Vu l’article L. 611-10, 2°, d) du code de la propriété intellectuelle et l’article L. 612-12, alinéa 1, 5° du même code, dans sa rédaction antérieure à celle issue de la loi n° 2019-486 du 22 mai 2019 :

5. Il résulte du premier de ces textes que ne sont pas considérées comme des inventions les présentations d’informations. Selon le second, doit être rejetée, en tout ou partie, toute demande de brevet dont l’objet ne peut manifestement être considéré comme une invention au sens de l’article L. 611-10, deuxième paragraphe.

6. Pour considérer que la demande de brevet en cause porte sur une invention et, par conséquent, annuler la décision de rejet du directeur général de l’INPI, après avoir écarté la brevetabilité de la première caractéristique de la revendication 1, en retenant qu’elle n’a pour objet que la transmission et la présentation d’informations, l’arrêt retient que la seconde caractéristique de cette revendication, qui prévoit que la longueur de la « timeline » est supérieure à celle de la première fenêtre graphique et que l’utilisateur (le pilote) peut n’en afficher qu’une partie, est un moyen technique distinct du contenu des informations elles-mêmes, qui aide le pilote à sélectionner, parmi celles-ci, les plus pertinentes et produit ainsi un effet technique. Il en déduit que la revendication 1, prise dans son ensemble, n’est pas exclue de la brevetabilité, de même que les revendications 2 à 7, placées dans sa dépendance.

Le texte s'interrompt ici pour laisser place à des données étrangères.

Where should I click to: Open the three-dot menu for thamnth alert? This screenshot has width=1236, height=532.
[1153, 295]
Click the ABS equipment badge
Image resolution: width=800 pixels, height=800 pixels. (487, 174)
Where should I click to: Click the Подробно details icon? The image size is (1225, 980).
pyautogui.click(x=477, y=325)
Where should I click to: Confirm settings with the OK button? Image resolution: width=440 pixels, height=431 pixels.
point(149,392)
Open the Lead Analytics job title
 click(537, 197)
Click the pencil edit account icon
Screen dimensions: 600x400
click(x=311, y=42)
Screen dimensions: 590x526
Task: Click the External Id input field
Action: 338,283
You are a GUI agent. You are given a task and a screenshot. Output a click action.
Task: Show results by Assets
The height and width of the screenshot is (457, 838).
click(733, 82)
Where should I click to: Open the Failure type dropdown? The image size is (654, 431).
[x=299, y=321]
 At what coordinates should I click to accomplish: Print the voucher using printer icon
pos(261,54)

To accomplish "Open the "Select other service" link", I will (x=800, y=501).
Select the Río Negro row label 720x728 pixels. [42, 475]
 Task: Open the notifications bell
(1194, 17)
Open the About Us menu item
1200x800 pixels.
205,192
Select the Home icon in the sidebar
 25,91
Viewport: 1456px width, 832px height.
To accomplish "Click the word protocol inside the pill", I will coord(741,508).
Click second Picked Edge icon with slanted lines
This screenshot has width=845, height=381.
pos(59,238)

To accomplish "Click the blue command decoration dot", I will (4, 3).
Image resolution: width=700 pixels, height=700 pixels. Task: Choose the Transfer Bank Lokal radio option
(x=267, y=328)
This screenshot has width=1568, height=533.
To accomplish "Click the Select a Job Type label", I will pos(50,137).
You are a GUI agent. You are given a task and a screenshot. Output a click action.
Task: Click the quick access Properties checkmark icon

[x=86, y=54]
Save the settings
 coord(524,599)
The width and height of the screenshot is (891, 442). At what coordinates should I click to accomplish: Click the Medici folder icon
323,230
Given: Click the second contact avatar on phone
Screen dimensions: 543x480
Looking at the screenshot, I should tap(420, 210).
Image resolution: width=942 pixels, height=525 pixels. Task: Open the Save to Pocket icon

7. En se déterminant ainsi, en se bornant à reproduire les termes de la revendication 1, sans établir l’existence d’une contribution technique apportée par la demande de brevet ni expliquer en quoi les moyens revendiqués dans cette demande avaient le caractère de moyens techniques distincts de la simple présentation d’informations, la cour d’appel n’a pas donné de base légale à sa décision.

PAR CES MOTIFS, et sans qu’il y ait lieu de statuer sur les autres griefs, la Cour :

CASSE ET ANNULE, en toutes ses dispositions, l’arrêt rendu le 21 mai 2019, entre les parties, par la cour d’appel de Paris ;

Remet l’affaire et les parties dans l’état où elles se trouvaient avant cet arrêt et les renvoie devant la cour d’appel de Paris, autrement composée ;

Condamne la société Thales aux dépens ;

En application de l’article 700 du code de procédure civile, rejette la demande ;

Dit que sur les diligences du procureur général près la Cour de cassation, le présent arrêt sera transmis pour être transcrit en marge ou à la suite de l’arrêt cassé ;

Ainsi fait et jugé par la Cour de cassation, chambre commerciale, financière et économique, et prononcé par le président en son audience publique du onze janvier deux mille vingt-trois.